Preheat the babycakes cake pop maker.

In a medium bowl, combine the flour, cinnamon, nutmeg, cloves, pumpkin pie spice, salt and baking soda; whisk to blend.

In the bowl of an electric mixer, combine the eggs, sugar, pumpkin puree and oil. Mix on medium-low speed until blended. With the mixer on low speed, add in the dry ingredients and mix just until incorporated (be careful not to overmix).

Fill a piping bag with the batter and using the piping bag, fill each bottom of the cooking wells with the batter until almost full.

Bake 5 to 7 minutes or until a toothpick inserted into a cake ball comes out clean. Do not open the cake pop maker until at least 4 minutes have passed, otherwise you may break some of the cake balls in half.

Gently take the cake balls out of the maker and place on a tray to cool.

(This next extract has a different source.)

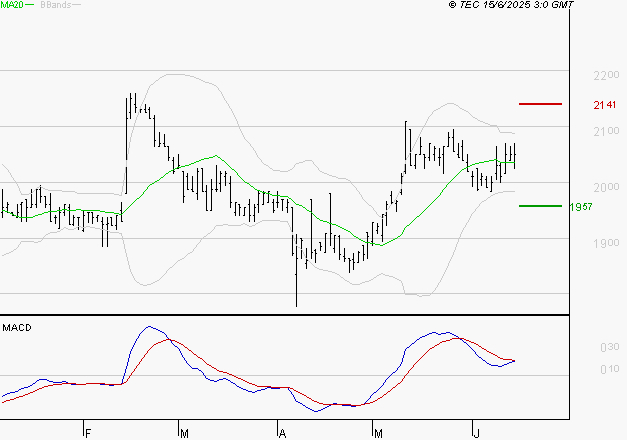Click the 2000 price axis label
The height and width of the screenshot is (440, 627).
(x=606, y=188)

Allow the cake balls to cool completely.

Optional: If you prefer something sweeter, you can coat the cake balls with some frosting. I used a cream cheese, but we ate most of these without any frosting - they're great for dessert or breakfast!

yields: 50 cake balls


  1. I have to get a cake pop maker! Now I know what I'd like from Santa - these look great....thanks for sharing :)

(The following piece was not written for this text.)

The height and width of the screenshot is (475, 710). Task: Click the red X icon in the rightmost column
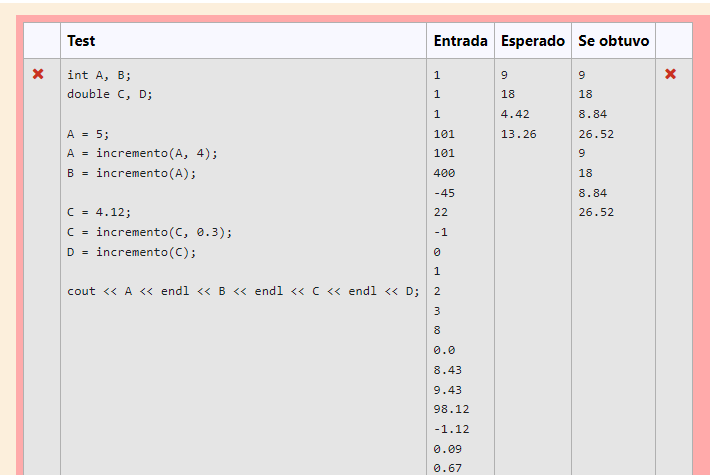(x=670, y=74)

  2. Oh, this is so perfect. Mom just got the cake pop maker and I will borrow it to give this recipe a try, hahahaha. This is perfect dessert menu - no fridge needed!

  3. Cakeyboi - at first I thought it was another useless impulse buy, but it's actually quite fun. And people are always wondering how I got the balls so perfectly round! LOL

    Linda - have fun!!! haha - hope your mom gets her cake pop maker back!

  4. this is the first time i've heard of cake pops. CLEARLY, i;ve been missing out! :)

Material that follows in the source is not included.